● **本文**
自分の世界だけにとどまるんじゃなくて、普段関わらない年代や仕事の人と関わって話をすることで、その人たちが何を考えてるのかに触れるって、すごく刺激になると思うんです」
ー交流の場は色々用意されているんですか?
「そうですね。朝礼やイベントなど色々あります。でも、全部参加は自由。一切強制はされないし、参加しなくても『どうして来ないの?』とか問われることはありません。
たくさんのイベントに参加される方もいれば、月に一度だけの対話コーチングセッションだけ受けている方もいるんです。あくまでも自分のペースで参加してもらえば、大丈夫」
ーここでも否定はされないんですね(笑)
「はい。承認しかしないので(笑) 自由なんです」
変化は少しずつ。だからこそ本質に辿り着く
ー入居者さんの変化は、まぁさんからどんな風に見えるんですか?
「劇的な変化っていうのはないんですよね。たとえばオセロだったら、白が黒になるんじゃなくて、大きさがちょっとずつ『あれ?何か大きくなってきてないか?』みたいな」
ー少しずつの変化なんですね。
「そうですね。半年とか1年経って大きさの変化に気がつくっていう感じですね」
ーでも今って、劇的な変化が求められますよね?
「そうなんですよ。でも、劇的な変化って薄っぺらいんですよ。本質って、時間をかけて丁寧に培っていくものなんです」
ー少しずつ丁寧に変わっていくから戻らない。
「そう。本質に返っていくんです。薄皮をはがしていくように、自分の本心に気がついていく」
ーそれは時間がかかりそうですね。
「なので、最初に1年間ですよっていう話をするんですけど。焦らず、時間をかけて丁寧にやっていく。僕らは、見守り、問いかけ、壁打ち相手をするだけ。そうすると、自分で見つけて歩み出していくんですよね」
ーそれはやっぱり嬉しい瞬間ですか?
「そうですね。自分のやりたいことを見つけてエネルギーが乗ってる状態を見ると、すごくいいなって思います」
・取り残される人がいない状態を作りたい
ーフォーカスの管理人として、心がけてることはありますか?
「まずはジャッジしないこと。それと、1人1人にちゃんとフォーカスを当てて、取り残されてる人がいない状態っていうのが大事だって思っています」
ー朝礼やイベントなど全て自由参加とのことでしたが、全然参加していないな…という入居者さんを見かけたら、何か手を打たれるんですか?

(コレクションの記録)
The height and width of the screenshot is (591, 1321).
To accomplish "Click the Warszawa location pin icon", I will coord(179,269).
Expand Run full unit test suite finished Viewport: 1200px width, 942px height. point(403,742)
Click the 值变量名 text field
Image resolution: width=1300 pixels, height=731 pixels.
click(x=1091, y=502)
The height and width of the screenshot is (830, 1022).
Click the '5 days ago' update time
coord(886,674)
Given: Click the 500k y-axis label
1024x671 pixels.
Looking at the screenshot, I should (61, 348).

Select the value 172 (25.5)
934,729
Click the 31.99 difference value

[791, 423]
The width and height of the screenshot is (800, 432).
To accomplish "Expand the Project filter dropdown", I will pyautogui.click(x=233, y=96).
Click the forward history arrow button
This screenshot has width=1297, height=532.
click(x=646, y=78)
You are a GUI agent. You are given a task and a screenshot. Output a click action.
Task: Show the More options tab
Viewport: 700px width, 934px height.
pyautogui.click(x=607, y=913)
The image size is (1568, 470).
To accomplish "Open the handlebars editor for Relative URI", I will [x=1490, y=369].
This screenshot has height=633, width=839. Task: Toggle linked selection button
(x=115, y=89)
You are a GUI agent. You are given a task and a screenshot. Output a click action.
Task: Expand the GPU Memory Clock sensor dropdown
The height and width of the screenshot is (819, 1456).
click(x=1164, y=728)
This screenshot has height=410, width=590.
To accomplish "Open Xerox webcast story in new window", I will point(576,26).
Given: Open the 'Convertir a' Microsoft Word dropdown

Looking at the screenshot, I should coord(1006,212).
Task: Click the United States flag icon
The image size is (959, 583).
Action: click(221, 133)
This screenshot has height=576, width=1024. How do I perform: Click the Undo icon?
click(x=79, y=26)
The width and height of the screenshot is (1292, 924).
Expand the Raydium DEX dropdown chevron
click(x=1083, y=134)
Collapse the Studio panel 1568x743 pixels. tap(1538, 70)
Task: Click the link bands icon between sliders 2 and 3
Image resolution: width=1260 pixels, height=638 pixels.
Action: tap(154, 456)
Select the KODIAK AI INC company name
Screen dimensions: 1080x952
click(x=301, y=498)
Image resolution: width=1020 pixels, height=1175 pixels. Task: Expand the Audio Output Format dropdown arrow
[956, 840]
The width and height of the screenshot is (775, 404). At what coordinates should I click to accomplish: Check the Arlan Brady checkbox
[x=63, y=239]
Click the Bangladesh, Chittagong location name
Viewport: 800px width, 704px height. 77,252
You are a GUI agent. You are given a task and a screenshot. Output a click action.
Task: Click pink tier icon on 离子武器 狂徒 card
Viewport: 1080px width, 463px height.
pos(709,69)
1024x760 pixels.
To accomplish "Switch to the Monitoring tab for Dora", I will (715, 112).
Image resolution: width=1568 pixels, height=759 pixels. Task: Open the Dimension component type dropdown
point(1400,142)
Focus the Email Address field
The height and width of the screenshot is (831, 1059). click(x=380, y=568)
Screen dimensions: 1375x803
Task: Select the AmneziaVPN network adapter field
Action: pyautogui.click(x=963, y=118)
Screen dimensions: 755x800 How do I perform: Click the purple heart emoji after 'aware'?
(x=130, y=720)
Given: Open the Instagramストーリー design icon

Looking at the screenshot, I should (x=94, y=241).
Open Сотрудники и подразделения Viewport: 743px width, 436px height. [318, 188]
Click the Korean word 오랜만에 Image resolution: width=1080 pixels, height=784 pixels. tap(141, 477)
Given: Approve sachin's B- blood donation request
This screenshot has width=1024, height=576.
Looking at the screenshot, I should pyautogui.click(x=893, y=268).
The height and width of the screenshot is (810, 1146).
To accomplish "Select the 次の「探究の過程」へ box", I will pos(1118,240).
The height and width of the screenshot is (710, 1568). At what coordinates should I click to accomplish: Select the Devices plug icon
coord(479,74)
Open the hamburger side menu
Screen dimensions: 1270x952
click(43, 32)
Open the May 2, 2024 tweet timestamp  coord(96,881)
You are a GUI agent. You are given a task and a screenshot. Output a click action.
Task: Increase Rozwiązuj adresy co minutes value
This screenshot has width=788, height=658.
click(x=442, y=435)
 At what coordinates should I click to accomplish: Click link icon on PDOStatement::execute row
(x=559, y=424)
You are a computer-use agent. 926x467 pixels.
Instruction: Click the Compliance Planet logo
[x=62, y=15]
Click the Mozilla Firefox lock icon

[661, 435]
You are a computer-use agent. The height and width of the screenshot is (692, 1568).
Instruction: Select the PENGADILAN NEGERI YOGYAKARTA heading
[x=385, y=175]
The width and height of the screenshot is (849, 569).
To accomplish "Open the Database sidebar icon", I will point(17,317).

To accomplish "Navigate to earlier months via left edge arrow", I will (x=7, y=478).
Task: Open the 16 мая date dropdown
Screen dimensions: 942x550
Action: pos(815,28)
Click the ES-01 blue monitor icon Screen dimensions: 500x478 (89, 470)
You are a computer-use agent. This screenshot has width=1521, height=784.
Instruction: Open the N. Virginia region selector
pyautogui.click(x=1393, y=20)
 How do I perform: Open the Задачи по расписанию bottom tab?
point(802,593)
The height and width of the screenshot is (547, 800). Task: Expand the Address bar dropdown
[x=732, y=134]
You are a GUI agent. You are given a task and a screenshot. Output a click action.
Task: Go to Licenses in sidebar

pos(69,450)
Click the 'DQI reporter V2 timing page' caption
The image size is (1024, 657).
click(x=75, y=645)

● **課題内容**
本文のうち「なので、最初に1年間ですよ」で始まる段落を、主な内容を保ったまま箇条書きに書き改めてください。

● **解答**
・最初に、期間は1年間であると伝える。
・焦らず、時間をかけて丁寧に取り組む。
・話し手の側は、見守り、問いかけ、壁打ち相手をするだけである。
・そうすることで、本人が自分で見つけて歩み出していく。